Het tweede moment waarop het verschil aan het licht kwam, laat zich wel raden (want er zijn immers twee kanten nodig om een kloof te creëren) en betrof een vangst van mijn zijde. De oude man had weinig vertrouwen in die 'blinkers' van mij. Hij had ze wel eens geprobeerd, vissend aan dezelfde uitrusting als waarmee hij met levend aas viste. En min of meer volgens dezelfde wijze van vissen, namelijk slepend langs de eigen oever of langs andere veelbelovende plekjes en hoekjes. En dat gesleep met de spinner had geen vis opgeleverd. Dus dat blik was geen succes, zo stelde hij. Terwijl we zo zij aan zij visten en ik de eerste vis in zijn bijzijn haakte keek hij toch wel even op. Hij legde zelfs zijn hengel neer en kwam naast mij staan kijken. Na een leuke dril lag er een hele beste baars in het net, een centimeter of 40 denk ik (deze vis kan in mijn herinnering iets gegroeid zijn...). Zo'n oude donkere vis, gehavend en getekend door het leven in de poldersloot, maar in goede conditie en een sterke vis aan de spinhengel. Om een lang verhaal kort te maken: de oude man was nieuwsgierig geworden door de diep doorbuigende hengel en was geboeid door een dergelijke dikke baars. Maar de dril duurde wel erg lang, ik had de vis makkelijk kunnen verspelen meende hij. En wat ik toen deed, dat bracht hem zelfs een beetje van z'n stuk. Ik zette de vis namelijk voorzichtig terug in zijn element. Dat was zonde en onbegrijpelijk, zo stelde de man. Baars nota bene, dat was immers de lekkerste vis uit het zoete, of hij de volgende dan wel kon meekrijgen.... 

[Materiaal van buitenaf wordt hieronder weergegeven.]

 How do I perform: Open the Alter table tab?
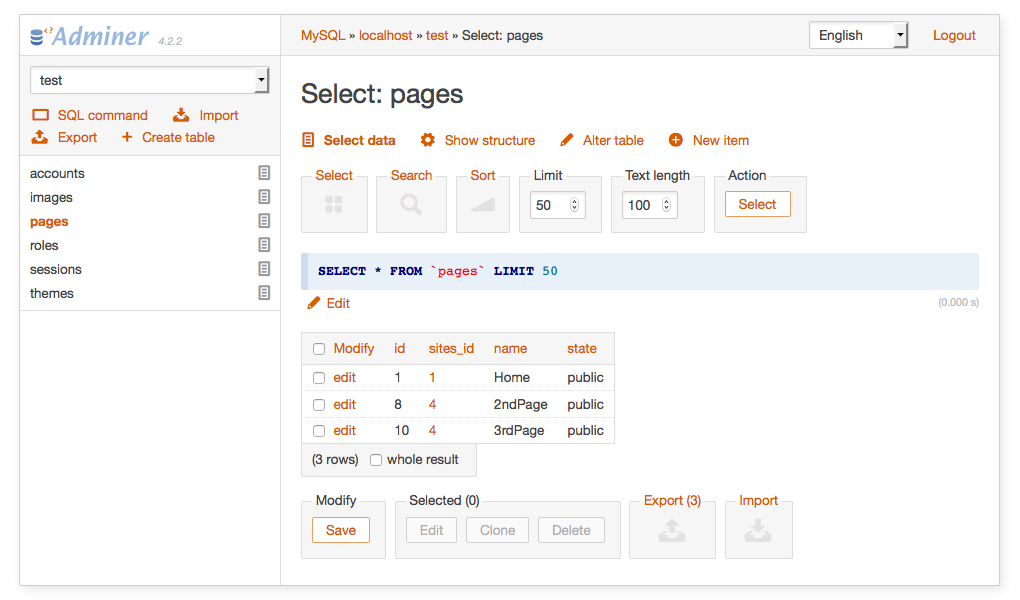pos(602,140)
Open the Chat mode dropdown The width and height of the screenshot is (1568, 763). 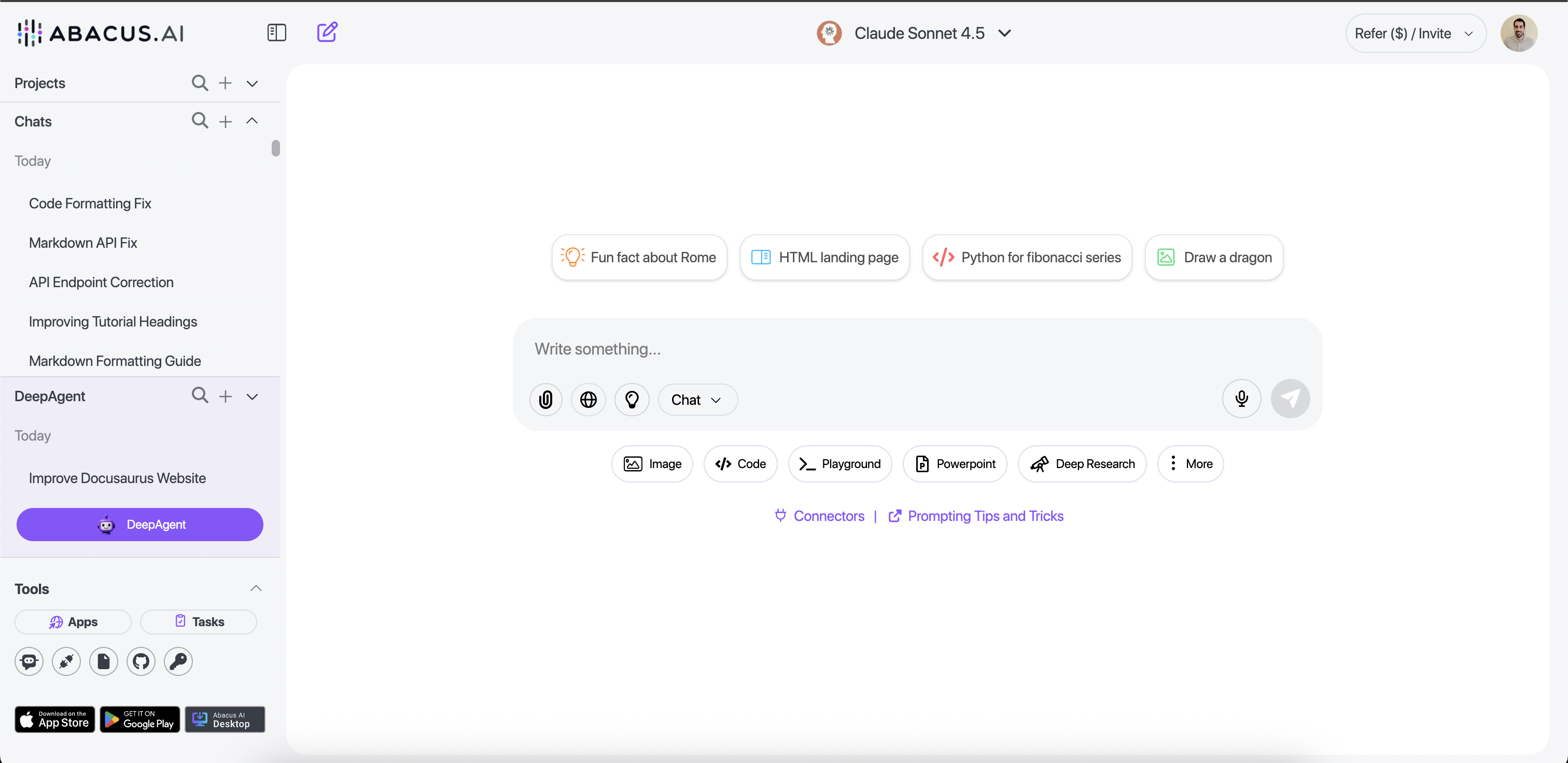coord(697,399)
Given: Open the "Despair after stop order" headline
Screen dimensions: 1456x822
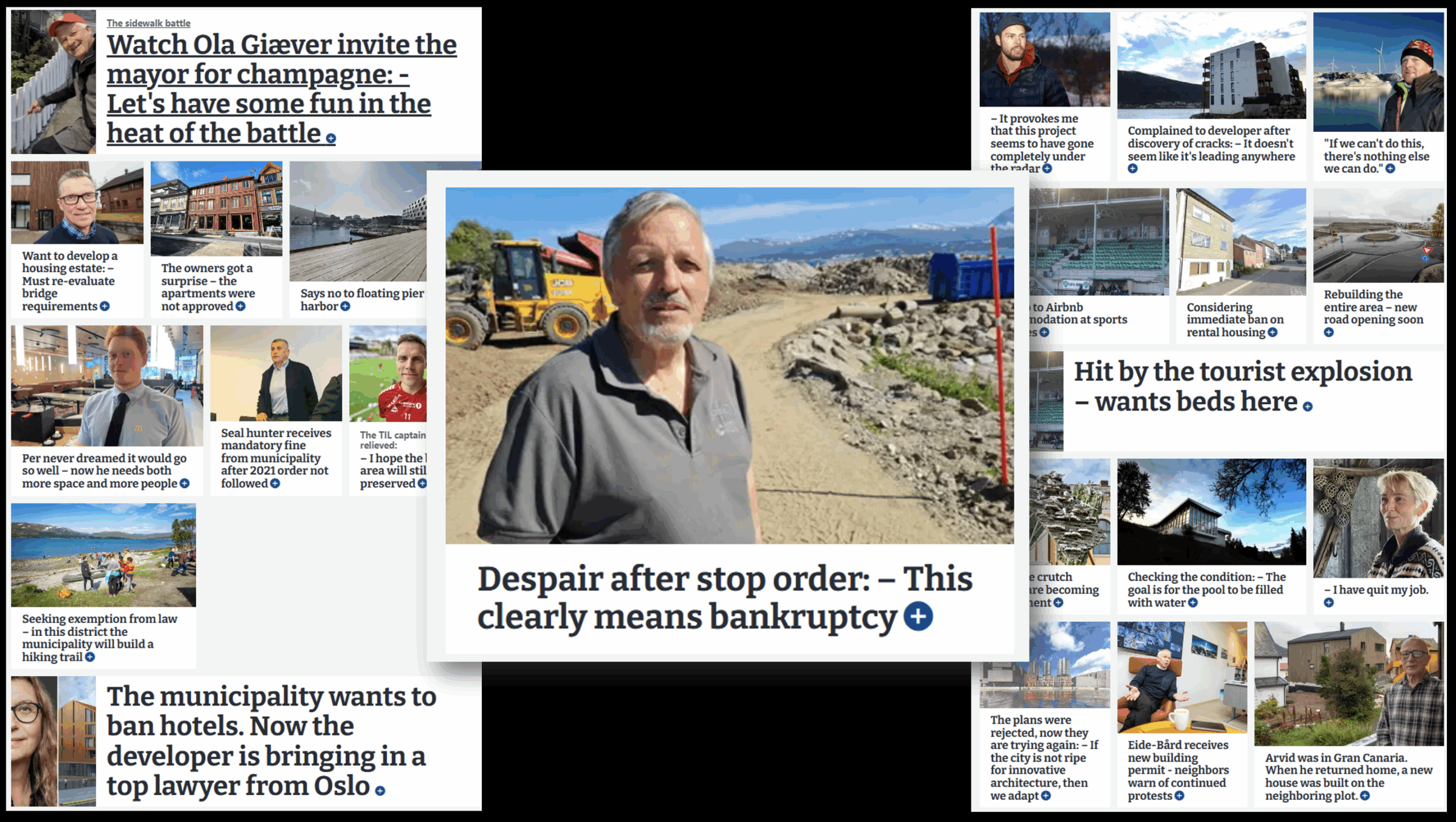Looking at the screenshot, I should 725,597.
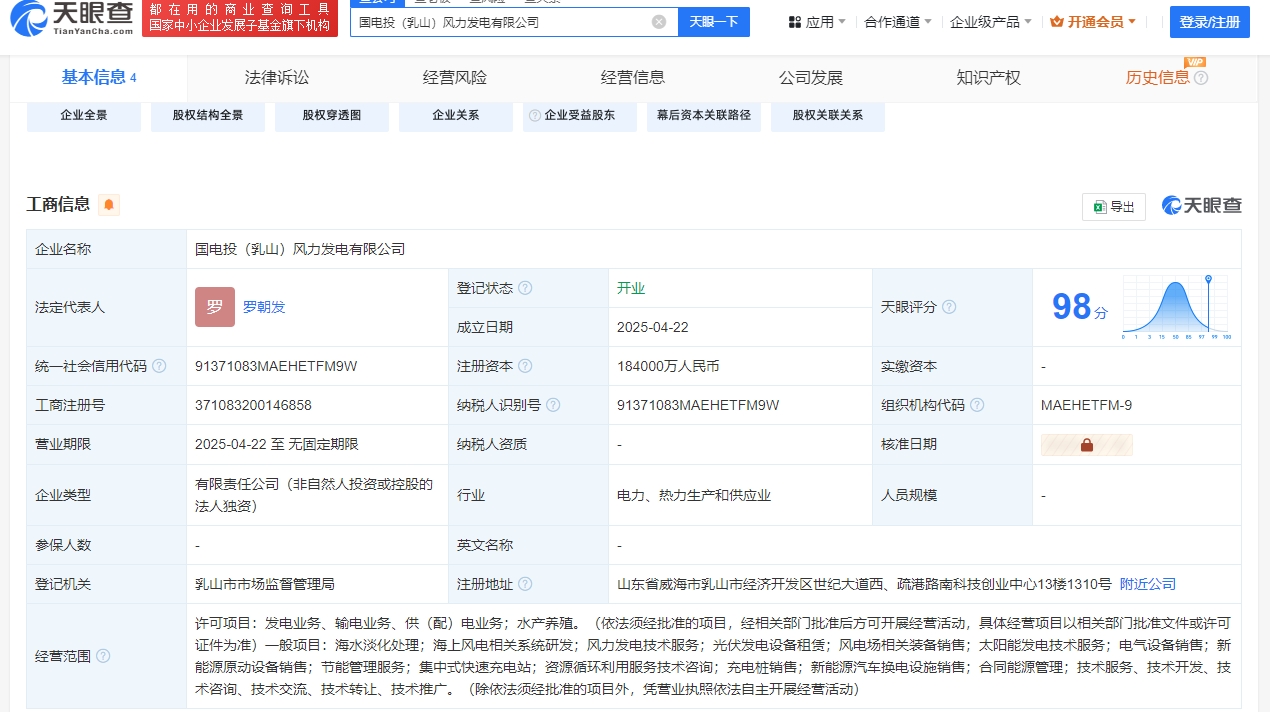Click the 导出 export button
Screen dimensions: 1270x712
[x=1113, y=207]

En hoewel deze kloof tussen twee gezichtspunten moeilijk te overbruggen was (we zouden nooit oversteken), toch had ik respect voor deze man en zijn kennis en kunde en kon ik zijn wijze van vissen waarderen. Hij was evenwichtig, rustig en wist wat hij deed. Hij kon het water lezen. Hij wist wat hij zei en meer zei hij niet. Ja, hij was in balans, had verder niks nodig. Hij liet zich niet gek maken, als hij dat al ooit had gedaan, en zou zolang het hem gegeven was op dezelfde wijze met het hem bekende materiaal door blijven vissen. Eigenlijk had hij die telescoop hengel ook helemaal niet nodig. Het diende slechts het gemak van het transport. En door de topjes terug te schuiven bracht hij de hengel terug tot de hem vertrouwde bamboestok. Hij sprak de reserve van de telescoophengel aan en bracht zo de combinatie in evenwicht met het dikke nylon. Kortom een evenwichtige persoon met een dito hengel combinatie.

Evenwicht

Het is die harmonie waar ik onlangs aan moest denken. Dat was na het lezen van de zoveelste verhandeling over hengelsportmateriaal. Zo'n verhandeling waarbij de ene persoon op grond van eigen subjectieve uitgangspunten de ander probeert te overtuigen dat diens persoonlijke keuze niet klopt of niet deugt, of zelfs achterhaald zou zijn. De ene hengel zou nog beter zijn dan de andere. Pen sluiting is beter dan oversteek (of andersom). En wanneer men niet voor 'moderne' materialen kiest dan zou men zelfs hopeloos achterlopen. Ik snap dat allemaal niet. Waarom zou je de ander zo nodig moeten overtuigen van je eigen gelijk in zoiets persoonlijks als de hengelsport. Uiteindelijk gaat het toch om de beleving, bedacht ik. Ik hoor u denken: “wat maak je je druk, dan lees je het toch niet?”. Dat zou inderdaad een goede oplossing zijn, ware het niet dat de materie mij intrigeert. De hengelsport is sowieso mateloos interessant, en ik lees over deze hobby graag alles wat los en vast zit. En soms zitten daar kleine pareltjes tussen die ik ook weer niet wil missen. Over avonturen langs de waterkant, over de jacht op de karper, of over dropshotten op baars op de vierkante meter onder bruggen en langs andere obstakels. Interessante visserijen, mooie foto's, ideeën waar ik door geïnspireerd word. Niet lezen is dus (nog) geen optie. En al die andere gekkigheid is feitelijk ook wel zeer boeiend. Zo blijf ik mij dus verwonderen over de inhoud van sommige polemieken en verbaas ik mij over talloze berichten van nieuwigheden welke voortdurend in de hengelsport blogs en bladen over ons heen worden gestort. Het merendeel van die nieuwigheden is niet echt nieuw en vormt geen verbetering, tenminste dat denk ik. Maar toch zijn er altijd weer al die zogenoemde innovaties. Ten slotte, zo meen ik, dient die vernieuwing over het algemeen natuurlijk niet ter vervolmaking van mijn beleving van het vissen, maar dient het slechts de handel. Die handel moet blijven bestaan en dus moeten we kopen en blijven kopen, en worden we aangesproken op menselijke emoties zoals nieuwsgierigheid en hebberigheid.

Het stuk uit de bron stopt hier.